--- Extracted material ---
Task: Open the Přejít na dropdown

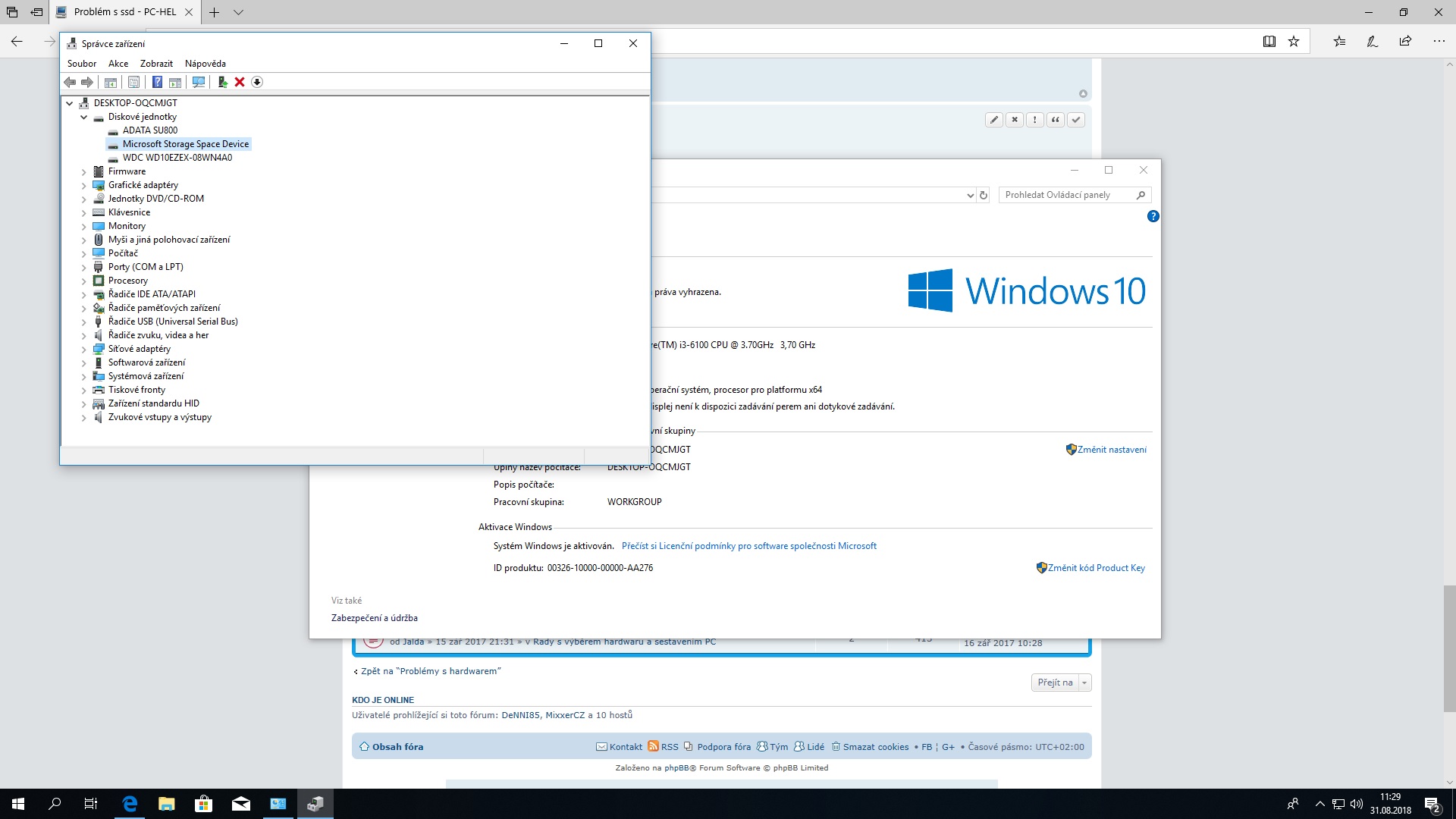Action: click(x=1060, y=682)
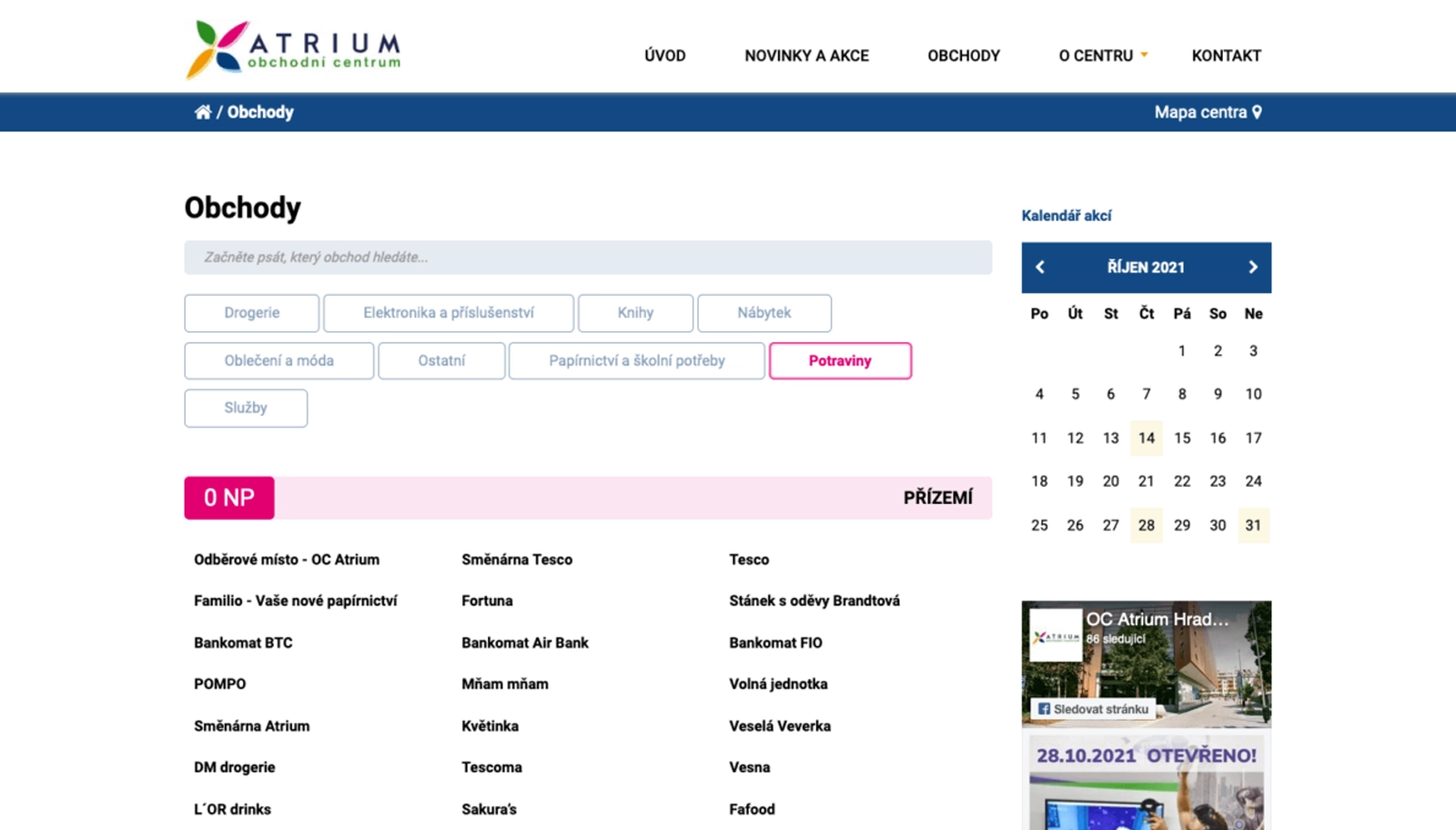Go to previous month in calendar

[1039, 268]
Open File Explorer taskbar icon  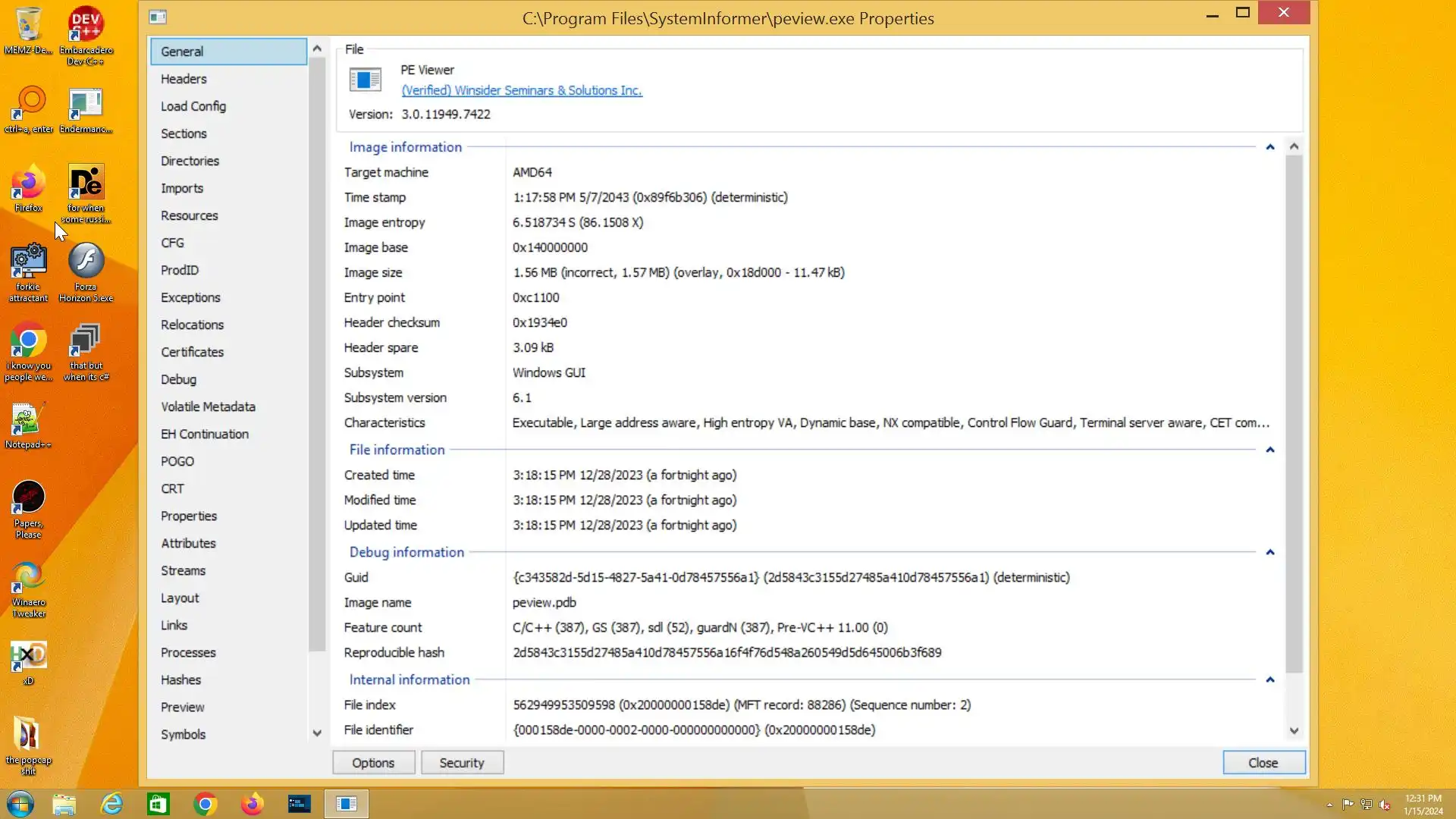pos(64,804)
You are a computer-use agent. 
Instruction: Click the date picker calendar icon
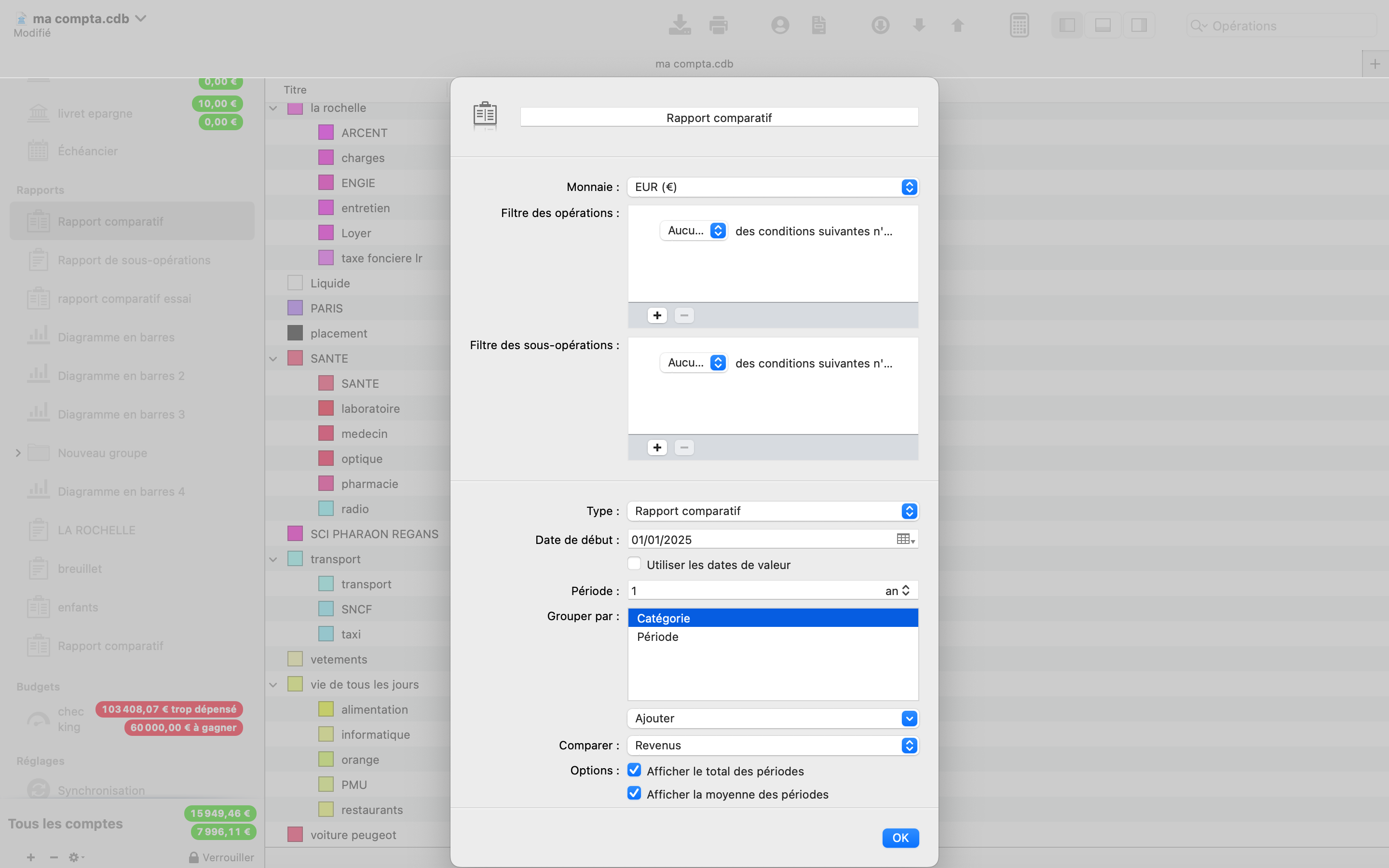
---
## Exercise brief
For this task, give again exactly the lines from the line with "You are a computer-use agent." through the end of the entries, including both ends, and omit the pictures.

## Task output
You are a computer-use agent. 
Instruction: Click the date picker calendar icon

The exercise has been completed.